The Method That Guides Our Bible Study


To think again about the meaning of 1 Timothy 2:8-15 it is helpful to notice where these verses fit into the three-point outline Paul gave for this part of his letter. Step by step he addresses those who are like he was before turning to Christ. These categories are

(1) the blasphemers,

(2) the persecutors, and

(3) the injurious ones.

Paul had lived a complex life. But he summed it all up in three points because these were the three points he was going to use to organize the following sections of his letter of instructions to Timothy.

1 Timothy 1:13: “although I was formerly a blasphemer, a persecutor, and injurious … .”

Hymenaeus and Alexander were rebellious blasphemers. They were turned over to Satan for harsh punishment (1 Timothy 1:20). Those who were in positions of authority like he had occupied were potential persecutors of the believers. Paul takes up their situation next in 1 Timothy 2:1-7.

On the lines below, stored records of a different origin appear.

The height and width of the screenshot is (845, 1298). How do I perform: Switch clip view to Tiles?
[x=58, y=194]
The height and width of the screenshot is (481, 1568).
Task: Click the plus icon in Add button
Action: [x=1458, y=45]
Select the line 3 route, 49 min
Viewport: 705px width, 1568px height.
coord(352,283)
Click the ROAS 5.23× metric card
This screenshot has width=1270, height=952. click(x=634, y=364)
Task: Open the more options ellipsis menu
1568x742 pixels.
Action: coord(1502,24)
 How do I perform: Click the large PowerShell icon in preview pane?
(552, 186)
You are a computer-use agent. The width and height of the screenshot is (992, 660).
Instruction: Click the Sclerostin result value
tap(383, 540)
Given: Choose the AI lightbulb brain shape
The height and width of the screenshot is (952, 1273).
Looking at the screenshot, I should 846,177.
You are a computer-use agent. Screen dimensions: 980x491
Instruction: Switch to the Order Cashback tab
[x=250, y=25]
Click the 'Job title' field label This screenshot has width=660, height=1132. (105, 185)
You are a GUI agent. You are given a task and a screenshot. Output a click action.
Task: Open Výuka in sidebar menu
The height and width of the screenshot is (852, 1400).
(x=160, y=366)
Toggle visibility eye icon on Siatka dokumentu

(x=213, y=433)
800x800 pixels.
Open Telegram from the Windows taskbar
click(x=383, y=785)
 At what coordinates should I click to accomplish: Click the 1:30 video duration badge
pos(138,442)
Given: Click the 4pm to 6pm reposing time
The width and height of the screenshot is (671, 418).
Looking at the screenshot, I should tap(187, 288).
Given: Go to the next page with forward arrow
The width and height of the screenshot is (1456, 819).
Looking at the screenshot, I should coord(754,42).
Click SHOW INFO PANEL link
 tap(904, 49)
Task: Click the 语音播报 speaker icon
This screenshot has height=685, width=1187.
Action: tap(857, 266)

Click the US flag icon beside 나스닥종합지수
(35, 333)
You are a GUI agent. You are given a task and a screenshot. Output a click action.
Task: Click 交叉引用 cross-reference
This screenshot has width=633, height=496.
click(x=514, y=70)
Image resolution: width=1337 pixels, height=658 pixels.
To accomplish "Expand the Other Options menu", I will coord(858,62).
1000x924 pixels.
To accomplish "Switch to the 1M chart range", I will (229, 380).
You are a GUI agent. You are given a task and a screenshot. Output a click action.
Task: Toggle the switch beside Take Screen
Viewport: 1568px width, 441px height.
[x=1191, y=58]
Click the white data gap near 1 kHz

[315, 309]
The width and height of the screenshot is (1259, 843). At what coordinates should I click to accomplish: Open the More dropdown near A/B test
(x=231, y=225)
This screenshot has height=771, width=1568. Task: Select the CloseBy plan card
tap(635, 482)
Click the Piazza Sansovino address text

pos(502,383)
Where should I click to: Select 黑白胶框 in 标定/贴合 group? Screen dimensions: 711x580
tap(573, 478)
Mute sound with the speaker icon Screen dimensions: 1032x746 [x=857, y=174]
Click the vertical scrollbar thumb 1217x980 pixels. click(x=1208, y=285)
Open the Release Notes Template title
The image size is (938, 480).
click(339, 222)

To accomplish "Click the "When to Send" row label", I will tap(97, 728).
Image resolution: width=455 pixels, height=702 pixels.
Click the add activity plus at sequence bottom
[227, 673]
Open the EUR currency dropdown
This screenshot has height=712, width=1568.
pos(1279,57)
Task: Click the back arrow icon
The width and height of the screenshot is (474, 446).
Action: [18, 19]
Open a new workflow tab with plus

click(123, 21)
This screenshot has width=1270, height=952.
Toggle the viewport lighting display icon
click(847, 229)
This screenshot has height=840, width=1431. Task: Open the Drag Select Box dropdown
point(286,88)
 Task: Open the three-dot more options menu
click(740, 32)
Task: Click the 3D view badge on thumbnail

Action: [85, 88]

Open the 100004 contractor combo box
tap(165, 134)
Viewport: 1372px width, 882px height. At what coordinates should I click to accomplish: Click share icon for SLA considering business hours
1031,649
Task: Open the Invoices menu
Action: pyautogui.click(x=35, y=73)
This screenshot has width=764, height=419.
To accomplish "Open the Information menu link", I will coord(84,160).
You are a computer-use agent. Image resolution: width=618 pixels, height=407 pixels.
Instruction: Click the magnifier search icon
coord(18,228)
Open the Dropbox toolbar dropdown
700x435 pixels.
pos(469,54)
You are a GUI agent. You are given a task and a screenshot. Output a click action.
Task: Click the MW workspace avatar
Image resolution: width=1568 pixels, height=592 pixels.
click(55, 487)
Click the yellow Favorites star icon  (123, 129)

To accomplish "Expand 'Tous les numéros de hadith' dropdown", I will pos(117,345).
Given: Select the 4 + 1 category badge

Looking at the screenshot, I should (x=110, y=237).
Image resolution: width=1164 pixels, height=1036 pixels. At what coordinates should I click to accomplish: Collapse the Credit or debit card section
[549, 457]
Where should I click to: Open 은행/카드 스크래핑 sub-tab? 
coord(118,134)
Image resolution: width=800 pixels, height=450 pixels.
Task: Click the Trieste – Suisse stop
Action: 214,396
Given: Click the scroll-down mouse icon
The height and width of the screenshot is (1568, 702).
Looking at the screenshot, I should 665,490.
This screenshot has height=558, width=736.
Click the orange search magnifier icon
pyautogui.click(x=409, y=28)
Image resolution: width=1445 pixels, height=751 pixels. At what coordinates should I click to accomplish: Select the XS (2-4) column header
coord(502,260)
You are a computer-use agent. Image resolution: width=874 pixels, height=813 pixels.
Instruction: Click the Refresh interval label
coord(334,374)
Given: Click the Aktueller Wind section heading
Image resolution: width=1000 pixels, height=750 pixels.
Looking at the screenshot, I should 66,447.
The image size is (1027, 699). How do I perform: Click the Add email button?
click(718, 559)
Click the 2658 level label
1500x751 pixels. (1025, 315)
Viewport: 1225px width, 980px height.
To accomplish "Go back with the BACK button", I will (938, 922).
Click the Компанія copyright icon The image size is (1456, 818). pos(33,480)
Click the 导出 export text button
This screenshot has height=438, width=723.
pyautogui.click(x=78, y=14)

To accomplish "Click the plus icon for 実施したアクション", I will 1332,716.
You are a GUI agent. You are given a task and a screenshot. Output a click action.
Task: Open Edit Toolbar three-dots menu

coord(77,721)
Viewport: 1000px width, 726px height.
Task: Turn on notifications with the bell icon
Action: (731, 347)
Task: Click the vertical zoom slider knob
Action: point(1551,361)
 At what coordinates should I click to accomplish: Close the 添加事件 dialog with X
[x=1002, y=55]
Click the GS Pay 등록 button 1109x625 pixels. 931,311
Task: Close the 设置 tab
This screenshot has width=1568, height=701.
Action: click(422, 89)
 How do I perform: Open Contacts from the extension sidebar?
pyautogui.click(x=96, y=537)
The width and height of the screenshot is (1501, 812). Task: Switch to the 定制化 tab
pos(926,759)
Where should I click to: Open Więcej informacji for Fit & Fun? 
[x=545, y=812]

Then, in 1 Timothy 2:8-15, Paul turns to those who were the injurious ones and were injuring the church from the inside. These were the majority of those he had left Timothy at Ephesus to correct. Did this apply to all those who were ministering in the rapidly growing church at Ephesus? Of course not! Will these verses apply broadly to church leaders today? Highly unlikely! It applied to someof the men and some of the women who were ministering as teachers at Ephesus.

Think again. “Injurious” is frequently mistranslated using the English word “violent.” This not only misses the meaning of the Greek word but makes Paul seem to stutter, repeating the idea of second word in his list, that of being a violent persecutor. In this way, the three points in his outline of what is to come is lost to English readers, and what follows disintegrates into a seemingly haphazard and disorganized string of ideas.